Ini adalah pendapat Malik, asy-Syafi’i, dan Ahmad[1]. Menurut Syafi’iyah dan Hanbaliyah, jika
wanita tersebut tidak berpuasa hanya karena khawatir terhadap dirinya saja,
maka ia wajib mengqadha puasa.
Kedua, wajib mengqadha
puasa saja.
Ini adalah pendapat al-Auza’i, ats-Tsauri, Abu Hanifah
dan murid-muridnya, Abu Tsaur dan Abu Ubaid[2]. Mereka menilai, wanita
hamil dan menyusui sama hukumnya dengan orang musafir karena ketiganya
tercantum dalam hadits yang telah lalu, atau mereka mengqiyaskan wanita hamil
dan menyusui dengan orang sakit dan musafir.
Pendapat
ini dijawab, musafir hanyalah diwajibkan mengqadha bukan berdasarkan hadits
tersebut, tetapi berdasarkan firman Allah Subhanahu wa Ta’ala, “Barangsiapa
yang sakit atau sedang bermusafir….” (QS. al-Baqarah: 185).
Adapun wanita hamil dan menyusui tidak ada dalil yang
mewajibkan mereka untuk mengqadha puasa. Kemudian kalau kita memperhatikan
hadits tersebut, kita mengetahui apabila musafir mengqashar sholat saat bepergian,
setelah kembali pulang, ia tidak diperintahkan untuk mengqadha rakaat-rakaat
yang telah diqasharnya itu. Konsekuensinya, ia juga harus mengatakan bahwa
wanita hamil dan menyusui tidak wajib mengqadha puasa yang telah
ditinggalkannya. (Jami’ Ahkam an-Nisa’: II/395).
Ketiga, Wajib
memberi makan (membayar fidyah), tanpa mengqadha.

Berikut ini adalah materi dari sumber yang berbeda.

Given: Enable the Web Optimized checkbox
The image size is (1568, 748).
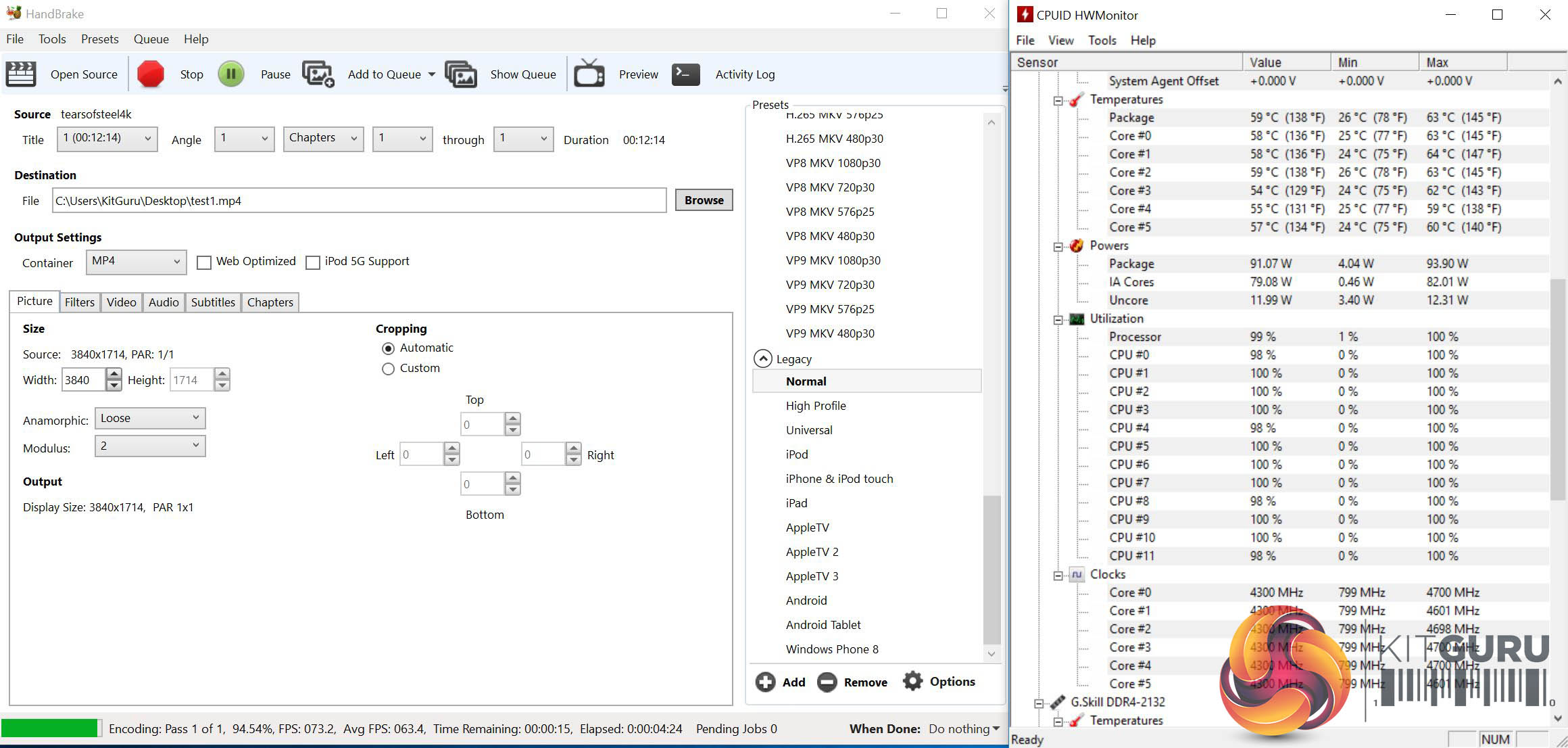Looking at the screenshot, I should tap(203, 262).
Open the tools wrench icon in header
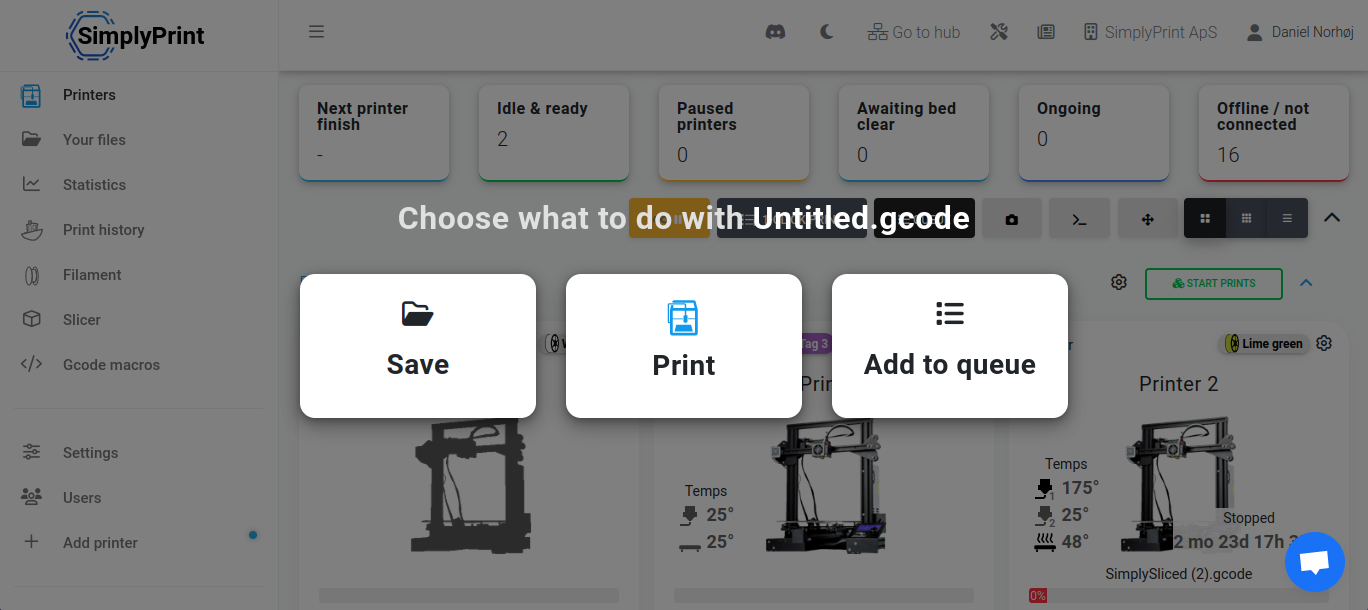The height and width of the screenshot is (610, 1368). (x=999, y=32)
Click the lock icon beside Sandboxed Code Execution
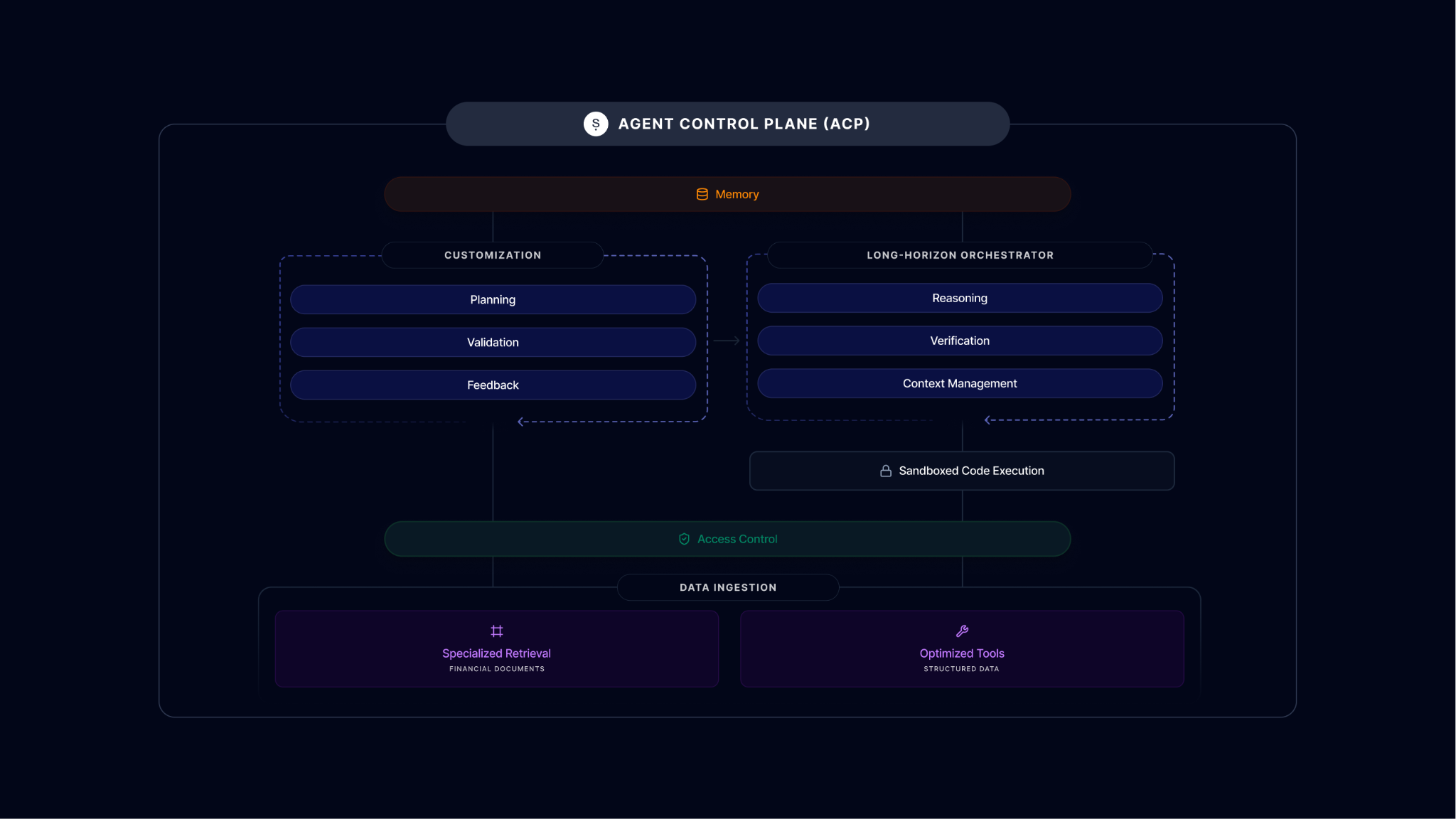This screenshot has width=1456, height=819. 886,471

Pendapat ini adalah kebalikan pendapat yang sebelumnya.
ini adaIah pendapat Ibnu Abbas dan Ibnu Umar . Ini juga madzhab Ishaq, dan
pendapat yang dipilih o!eh al-Allamah al-Albani.
Diriwayatkan
dari Ibnu Abbas ía berkata, “Laki-laki
dan wanita yang sudah tua renta dan sanggup berpuasa diberi dispensasi untuk
tidak berpuasa, jika suka, dan memberi makan satu orang miskin dalam setiap
harinya, dan tidak wajib mengqadhanya.
Kemudian
hukum tersebut dimansukhkan dengan ayat ini, “Barangsiapa di antara kalian
yang menyaksikan bulan maka hendaklah ia berpuasa.” (al-Baqarah: 185).
Namun, ketentuan itu (dispensasi untuk tidak berpuasa)
tetap berlaku untuk laki-laki dan wanita yang sudah tua renta, jika tidak mampu
berpuasa. Demikian juga wanita hamil dan menyusui, jika khawatir (baik terhadap
diri maupun bayinya), dengan memberi makan satu orang miskin dalam setiap
harinya. (Shahih, diriwayatkan oleh Ibnu Jarud (381), dan al-Baihaqi
(IV/230). Lihat al-Irwa’(IV/18)).
Perkataan lbnu Abbas: tsabata (ditetapkan)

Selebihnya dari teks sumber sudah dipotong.